INSTRUCTIONS TO FOLLOW ▸ Swap "accomplish" for "achieve" in the stretch from the line containing "At what coordinates should I click to accomplish: Click the ($)" through the line containing "will [x=393, y=208].", and return only those lines with nothing else changed.

THE RECORDS ▸
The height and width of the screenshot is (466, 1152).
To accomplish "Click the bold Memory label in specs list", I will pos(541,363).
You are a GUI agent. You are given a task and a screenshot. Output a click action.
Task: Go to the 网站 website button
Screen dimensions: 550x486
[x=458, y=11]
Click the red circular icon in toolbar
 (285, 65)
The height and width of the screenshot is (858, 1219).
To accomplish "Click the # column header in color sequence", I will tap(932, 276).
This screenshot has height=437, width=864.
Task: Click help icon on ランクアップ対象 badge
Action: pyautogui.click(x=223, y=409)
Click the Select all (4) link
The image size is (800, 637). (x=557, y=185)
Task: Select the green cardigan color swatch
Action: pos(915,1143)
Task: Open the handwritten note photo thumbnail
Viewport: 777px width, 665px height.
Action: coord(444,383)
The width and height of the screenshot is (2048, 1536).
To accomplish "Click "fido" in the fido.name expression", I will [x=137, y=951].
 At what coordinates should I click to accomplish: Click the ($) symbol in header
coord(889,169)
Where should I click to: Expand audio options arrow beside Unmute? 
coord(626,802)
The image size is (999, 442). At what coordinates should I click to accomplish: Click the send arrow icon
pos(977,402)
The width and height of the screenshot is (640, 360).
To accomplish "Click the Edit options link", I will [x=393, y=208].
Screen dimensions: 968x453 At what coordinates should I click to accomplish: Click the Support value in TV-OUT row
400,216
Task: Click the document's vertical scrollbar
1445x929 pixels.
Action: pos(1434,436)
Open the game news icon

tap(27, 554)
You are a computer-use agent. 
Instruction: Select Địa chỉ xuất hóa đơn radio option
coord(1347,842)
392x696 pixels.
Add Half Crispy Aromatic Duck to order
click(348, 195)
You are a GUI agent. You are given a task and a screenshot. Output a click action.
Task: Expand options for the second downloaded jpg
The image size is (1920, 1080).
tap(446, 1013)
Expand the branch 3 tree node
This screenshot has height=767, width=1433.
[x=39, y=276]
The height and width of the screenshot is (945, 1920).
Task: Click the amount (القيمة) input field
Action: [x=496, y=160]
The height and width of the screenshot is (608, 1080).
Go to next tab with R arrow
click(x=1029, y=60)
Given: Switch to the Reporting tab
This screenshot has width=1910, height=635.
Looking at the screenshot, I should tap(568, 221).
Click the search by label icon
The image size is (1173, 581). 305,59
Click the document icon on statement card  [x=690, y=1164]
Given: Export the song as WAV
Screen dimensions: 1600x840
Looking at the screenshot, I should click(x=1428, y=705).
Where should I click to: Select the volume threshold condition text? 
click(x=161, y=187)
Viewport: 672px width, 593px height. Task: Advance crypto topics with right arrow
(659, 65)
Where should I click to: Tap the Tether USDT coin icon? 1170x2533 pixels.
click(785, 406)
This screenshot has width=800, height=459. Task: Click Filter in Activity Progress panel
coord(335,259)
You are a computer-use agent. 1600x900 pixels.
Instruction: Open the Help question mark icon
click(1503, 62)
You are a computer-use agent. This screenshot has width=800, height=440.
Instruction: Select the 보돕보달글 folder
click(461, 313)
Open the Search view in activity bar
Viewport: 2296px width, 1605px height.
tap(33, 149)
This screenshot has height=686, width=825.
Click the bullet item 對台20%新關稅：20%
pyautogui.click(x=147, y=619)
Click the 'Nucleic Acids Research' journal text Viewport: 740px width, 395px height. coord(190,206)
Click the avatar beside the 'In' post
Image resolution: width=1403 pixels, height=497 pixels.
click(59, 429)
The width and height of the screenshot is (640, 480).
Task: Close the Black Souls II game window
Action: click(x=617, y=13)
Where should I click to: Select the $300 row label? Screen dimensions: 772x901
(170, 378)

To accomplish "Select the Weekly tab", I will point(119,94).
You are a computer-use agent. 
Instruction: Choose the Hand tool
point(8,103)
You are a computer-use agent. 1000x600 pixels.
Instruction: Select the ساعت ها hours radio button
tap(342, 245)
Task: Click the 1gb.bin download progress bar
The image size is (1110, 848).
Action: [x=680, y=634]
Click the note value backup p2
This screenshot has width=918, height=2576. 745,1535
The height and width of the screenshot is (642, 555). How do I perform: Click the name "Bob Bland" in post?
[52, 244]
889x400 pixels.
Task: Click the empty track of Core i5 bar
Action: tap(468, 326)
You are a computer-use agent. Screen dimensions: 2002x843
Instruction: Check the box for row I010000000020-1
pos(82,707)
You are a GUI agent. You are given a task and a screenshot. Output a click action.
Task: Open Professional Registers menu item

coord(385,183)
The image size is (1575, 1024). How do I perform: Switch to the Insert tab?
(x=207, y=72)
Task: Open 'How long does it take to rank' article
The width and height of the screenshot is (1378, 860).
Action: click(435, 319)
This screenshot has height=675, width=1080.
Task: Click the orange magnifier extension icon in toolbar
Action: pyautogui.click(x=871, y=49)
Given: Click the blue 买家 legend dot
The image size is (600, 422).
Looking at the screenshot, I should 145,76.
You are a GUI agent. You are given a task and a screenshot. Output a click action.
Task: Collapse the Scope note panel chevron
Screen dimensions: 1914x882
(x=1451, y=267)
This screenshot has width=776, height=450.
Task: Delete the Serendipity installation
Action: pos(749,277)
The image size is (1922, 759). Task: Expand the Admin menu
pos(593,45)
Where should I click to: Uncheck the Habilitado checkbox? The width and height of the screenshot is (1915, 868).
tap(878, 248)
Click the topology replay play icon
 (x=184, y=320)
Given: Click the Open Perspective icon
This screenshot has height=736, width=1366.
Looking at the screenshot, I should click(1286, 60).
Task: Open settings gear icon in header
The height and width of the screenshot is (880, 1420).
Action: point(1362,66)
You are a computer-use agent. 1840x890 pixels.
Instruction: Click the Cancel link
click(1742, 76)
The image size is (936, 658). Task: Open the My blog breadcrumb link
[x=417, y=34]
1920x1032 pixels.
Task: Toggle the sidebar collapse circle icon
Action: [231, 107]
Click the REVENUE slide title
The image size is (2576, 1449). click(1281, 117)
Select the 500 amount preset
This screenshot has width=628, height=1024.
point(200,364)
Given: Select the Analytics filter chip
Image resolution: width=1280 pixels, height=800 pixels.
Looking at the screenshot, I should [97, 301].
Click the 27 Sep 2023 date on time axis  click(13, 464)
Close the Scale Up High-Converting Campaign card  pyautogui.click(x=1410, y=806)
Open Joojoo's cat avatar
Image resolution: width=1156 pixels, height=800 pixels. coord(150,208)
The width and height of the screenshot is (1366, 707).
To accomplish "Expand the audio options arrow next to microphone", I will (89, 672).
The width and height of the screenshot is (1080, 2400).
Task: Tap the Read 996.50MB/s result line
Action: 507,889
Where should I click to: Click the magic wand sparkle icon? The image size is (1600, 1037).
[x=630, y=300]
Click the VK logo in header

TASK OUTPUT ▸
 At what coordinates should I click to achieve: Click the ($) symbol in header
coord(889,169)
Where should I click to: Expand audio options arrow beside Unmute? 
coord(626,802)
The image size is (999, 442). At what coordinates should I click to achieve: Click the send arrow icon
pos(977,402)
The width and height of the screenshot is (640, 360).
To achieve "Click the Edit options link", I will [x=393, y=208].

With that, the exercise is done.